Additionally, the company also offers an innovative power device, the Silicon Carbide Junction Transistor (SJT).The component is free of gate-oxide which excludes the need to supply power for switching to OFF mode. It has quasi-majority carriers with a square Reverse Biased Safe Operation Area (RBSOA) and is partially positive in terms of temperature co-efficient of on-resistance. It is a current controlled device which requires a small gate current that can be driven by commercially available gate drivers. It is compatible with standard MOSFET/IGBT drivers and anti-parallel diode connection. Apart from components, the company also delivers a product, Gate Driver for SiC SJT with output and signal isolation. It utilizes DC-DC converters and opto-isolators driving devices in half-bridge configuration and providing fast switching and customizable gate currents necessary for SJT devices. For developing customized products, the company offers high temperature SiC Bare Die. It enables the designer to mount it directly onto a substrate and excludes the need for external packaging. GeneSiC believes in contributing true technology for the betterment of semiconductor community. \"We have a long history of successful partnerships with fellow government agencies like Department of Energy, Health and many institutes and universities,\" says Singh. At one instance, GeneSiC in partnership with Sandia developed SiC Thyristors for operating under high temperature, and high frequency to increase power system efficiency and reliability. With operation of all electronic parameters at maximum levels in a single chip, it minimizes the size of smart grid systems. Thus, it offers higher voltage, faster switching frequencies, and higher temperature operation when compared to conventional silicon-based thyristors. GeneSiC has recently completed delivery of thyristors to multiple customers conducting research in renewable energy, army, and naval power system applications.

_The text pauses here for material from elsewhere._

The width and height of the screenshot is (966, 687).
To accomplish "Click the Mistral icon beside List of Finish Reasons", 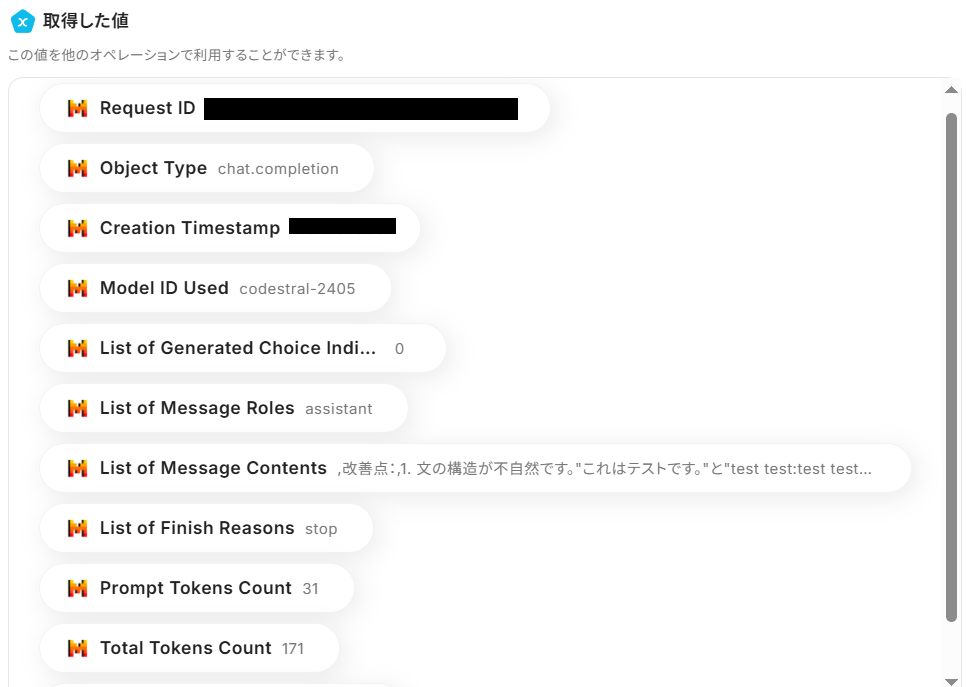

While researching on semiconductor technology, GeneSiC focuses on performance and cost metrics to add value to its customer\'s product. \"Today, SiC technology is a $30 million dollar market but can shoot up to $3 to $4 billion dollars in the coming years,\" concludes Singh. The company predicts SiC technology to obtain a greater part of the market share and thus aims to enhance its capabilities to conserve energy in a wide array of high power systems.